11 INCOME TAXES (Continued)

The actual income tax rate differs from statutory rates as a result of
non-deductible expenses, the effect of graduated rates, franchise taxes, and the
impact of deferred tax items turning around in periods in which tax rates
differed from those at which deferred taxes were provided.

12.    OPERATING LEASES

The Company's amended lease agreement for its San Diego office space expires
April 30, 1998. The monthly lease payment is $3,645.

The Company is obligated under a noncancelable vehicle operating lease which
expires in May 2000. The lease payment for this vehicle is $697 per month.

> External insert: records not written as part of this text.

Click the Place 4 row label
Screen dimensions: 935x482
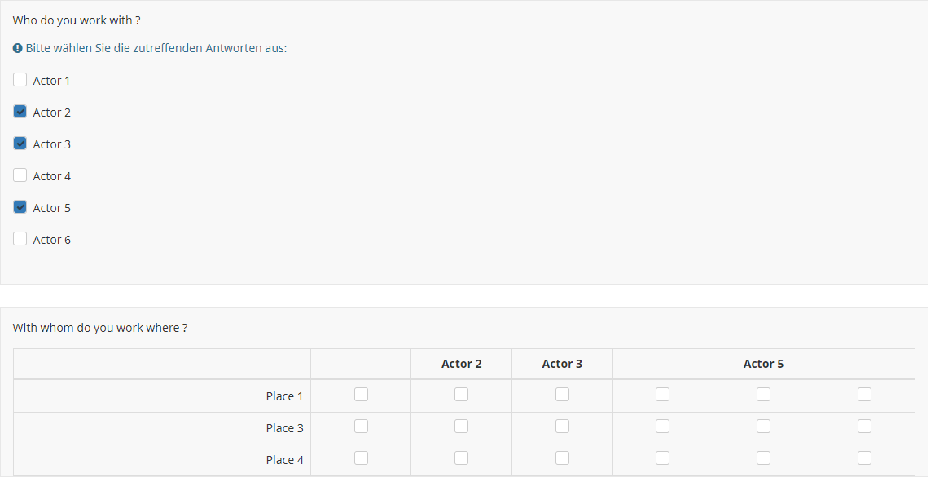(x=284, y=460)
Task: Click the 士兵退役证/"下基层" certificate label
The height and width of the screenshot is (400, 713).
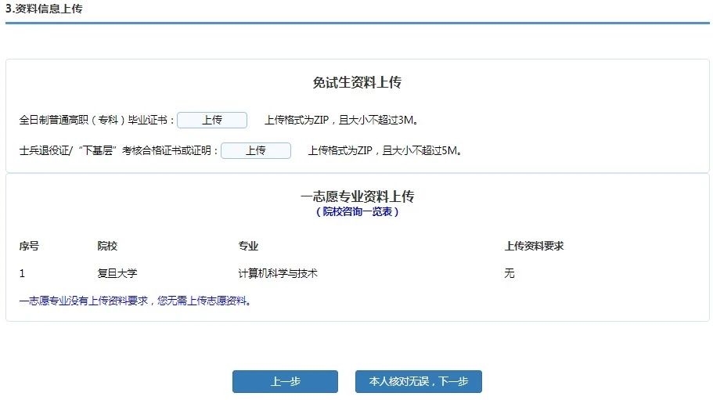Action: coord(119,151)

Total rent expense for all operating leases for the years ended June 30, 1997
and 1996 was $44,814 and $69,826, respectively.

Future minimum lease payments under noncancelable operating leases for the years
ended June 30 are as follows:

                               1998      $ 44,814
                               1999         8,634
                               2000         6,970
                                         --------
                                         $ 60,148
13.     PROFIT SHARING PLAN

The Company adopted a 401(k) profit sharing plan ("the Plan") on July 2, 1992.
Employees become eligible to participate in the Plan after six months of service
and having reached the age of 21 years. Participation by the employee is at the
employee's option. The Company's match of the employee's contributions equals
25% of each participant's salary reduction agreement not to exceed 6% of the
participant's compensation. The Company may also make discretionary
contributions to the Plan for the benefit of the employees.

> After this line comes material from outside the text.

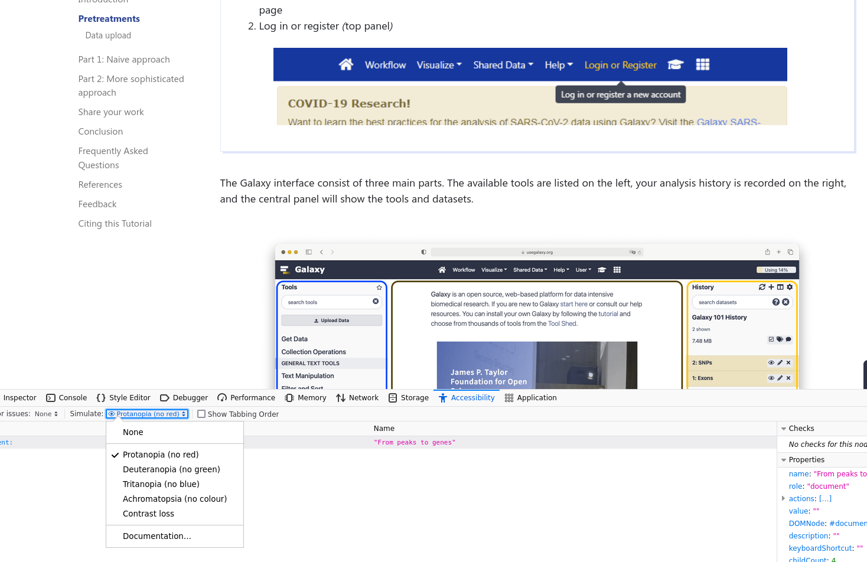
Task: Collapse the Checks section
Action: point(784,429)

- --------------------------------------------------------------------------------
                                                                         Page 15
<PAGE>


13. PROFIT SHARING PLAN (Continued)

Employees are 100% vested in their employee contributions and begin vesting at
20% in the Company's contributions starting with their first year of service.
Their vesting portion increases by 20% per year of service until the fifth year
of service when the employee is 100% vested in the employer contributions.
Employer contributions for the year ended June 30, 1997 and 1996 were $4,386 and
$5,284, respectively. Voluntary employee contributions into the plan for the
years ended June 30, 1997 and 1996 were $18,424 and $29,557, respectively.


14.    SUPPLEMENTAL CASH FLOW INFORMATION

For the year ended June 30, 1997, the Company paid interest of $47,297 and
income taxes of $146,363. The Company also purchased property and equipment
totaling $191,900 in exchange for notes payable and land totaling $440,000 in
exchange for a note payable.

For the year ended June 30, 1996, the Company paid interest of $23,236 and
income taxes of $109,656. The Company also purchased property and equipment
totaling $84,857 in exchange for notes payable. A note receivable valued at
$26,744 was assigned to the majority stockholder in connection with the stock
redemption. Notes payable totaling $15,002 were assumed by the purchaser of the
Las Vegas division.


15.    CONCENTRATION OF CREDIT RISK

The Company's construction projects are located in the southern California area.
The Company extends credit to customers, primarily general contractors for
military installations. Most contracts are secured by construction liens.

The Company maintains its cash in bank deposit accounts which, at times, may
exceed federally insured limits. At June 30, 1997, bank balances exceeded the
federally insured limit by $219,866. The Company has not experienced any losses
in such accounts. The Company believes it is not exposed to any significant
credit risk on cash and cash equivalents.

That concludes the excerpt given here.